Medical malpractice reforms in S.C.

A few years ago, South Carolina legislators passed medical malpractice reform laws that had made it more difficult for prospective plaintiffs to hold doctors and hospitals accountable for negligent acts. Patients were required to find a medical expert who was willing to evaluate the case. Then, that expert would have to file a sworn affidavit to the effect that the allegations in the hospital malpractice lawsuit had merit. Then, the plaintiff and the defendants would need to consider a settlement before a trial could occur. In S.C., the plaintiff could move forward with the lawsuit only when mediation efforts are unsuccessful.
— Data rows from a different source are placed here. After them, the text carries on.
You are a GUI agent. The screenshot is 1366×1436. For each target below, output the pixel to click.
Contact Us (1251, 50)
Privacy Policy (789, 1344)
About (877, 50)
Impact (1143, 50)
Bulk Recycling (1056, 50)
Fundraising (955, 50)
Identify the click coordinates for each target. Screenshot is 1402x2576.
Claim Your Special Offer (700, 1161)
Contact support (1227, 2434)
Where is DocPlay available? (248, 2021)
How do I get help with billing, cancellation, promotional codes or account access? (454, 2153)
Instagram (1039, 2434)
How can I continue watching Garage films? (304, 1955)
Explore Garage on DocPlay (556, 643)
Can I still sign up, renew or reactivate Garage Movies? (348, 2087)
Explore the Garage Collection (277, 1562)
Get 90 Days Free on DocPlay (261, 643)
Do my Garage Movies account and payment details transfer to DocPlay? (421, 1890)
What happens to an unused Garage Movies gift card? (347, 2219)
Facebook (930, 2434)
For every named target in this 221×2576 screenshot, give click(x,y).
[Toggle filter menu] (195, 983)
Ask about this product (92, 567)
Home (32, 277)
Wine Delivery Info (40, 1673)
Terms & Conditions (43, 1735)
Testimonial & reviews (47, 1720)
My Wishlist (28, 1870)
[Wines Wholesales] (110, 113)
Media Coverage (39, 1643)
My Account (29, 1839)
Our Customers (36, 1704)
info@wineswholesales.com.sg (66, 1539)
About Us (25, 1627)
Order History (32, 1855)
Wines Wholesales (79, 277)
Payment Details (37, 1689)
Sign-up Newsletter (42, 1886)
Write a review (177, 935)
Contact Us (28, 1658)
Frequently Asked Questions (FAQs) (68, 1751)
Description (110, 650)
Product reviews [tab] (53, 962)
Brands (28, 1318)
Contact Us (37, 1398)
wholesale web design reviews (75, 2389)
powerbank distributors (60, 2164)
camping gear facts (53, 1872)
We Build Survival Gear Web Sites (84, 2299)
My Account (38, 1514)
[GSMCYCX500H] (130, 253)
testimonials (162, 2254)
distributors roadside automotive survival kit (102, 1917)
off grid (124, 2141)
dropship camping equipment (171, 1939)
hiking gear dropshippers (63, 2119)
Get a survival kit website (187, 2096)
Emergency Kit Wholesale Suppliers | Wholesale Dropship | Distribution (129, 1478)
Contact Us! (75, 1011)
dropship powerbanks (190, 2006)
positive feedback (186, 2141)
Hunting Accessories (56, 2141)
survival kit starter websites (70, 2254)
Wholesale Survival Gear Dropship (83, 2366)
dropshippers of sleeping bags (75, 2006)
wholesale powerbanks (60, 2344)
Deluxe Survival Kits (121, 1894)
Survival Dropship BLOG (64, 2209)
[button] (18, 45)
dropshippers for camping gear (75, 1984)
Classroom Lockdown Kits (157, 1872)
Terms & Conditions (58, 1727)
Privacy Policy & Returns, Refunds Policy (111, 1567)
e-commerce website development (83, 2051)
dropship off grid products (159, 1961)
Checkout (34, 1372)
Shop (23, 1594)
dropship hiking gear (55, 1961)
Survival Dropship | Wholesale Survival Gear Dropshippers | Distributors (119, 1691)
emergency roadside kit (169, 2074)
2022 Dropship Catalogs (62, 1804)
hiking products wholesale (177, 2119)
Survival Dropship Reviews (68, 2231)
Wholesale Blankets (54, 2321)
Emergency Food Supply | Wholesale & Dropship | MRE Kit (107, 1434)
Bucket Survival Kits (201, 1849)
In S.C., the statute of limitations for filing a hospital malpractice lawsuit is three years. However, the S.C. Supreme Court recently determined that the state law regarding the deadlines is unclear. The discrepancy was with regard to whether a plaintiff could file a notice of intent to file a malpractice lawsuit before the statute of limitations expired. This notice would then give the plaintiff another 45 days to clear the hurdles necessary to proceed.

Decision supports patients’ rights

One patient in South Carolina, Vicki Wilkinson, did exactly that. However, her malpractice suit was dismissed in 2012 prior to trial. The presiding judge ruled that Wilkinson had not filed her claim before the deadline and did not complete the filings in the necessary manner.

In a 4-1 decision, the state Supreme Court overturned that decision. The court ruled that the legal precedent “permit medical malpractice cases to proceed on the merits rather than to affirm unwarranted dismissals based on technical noncompliance with the medical malpractice statutes.” In other words, the strength of the plaintiff’s case is more important than meeting strict deadlines.

While the decision is a boon for patients and prospective plaintiffs, the South Carolina Hospital Association doesn’t see it that way. The organization filed a friend of the court brief with regard to the Wilkinson case, arguing in favor of dismissal because granting an extended deadline would be detrimental to hospitals in the state. A representative of the S.C. Hospital Association argued that a decision in favor of Wilkinson would be applicable to future hospital malpractice lawsuits in the state.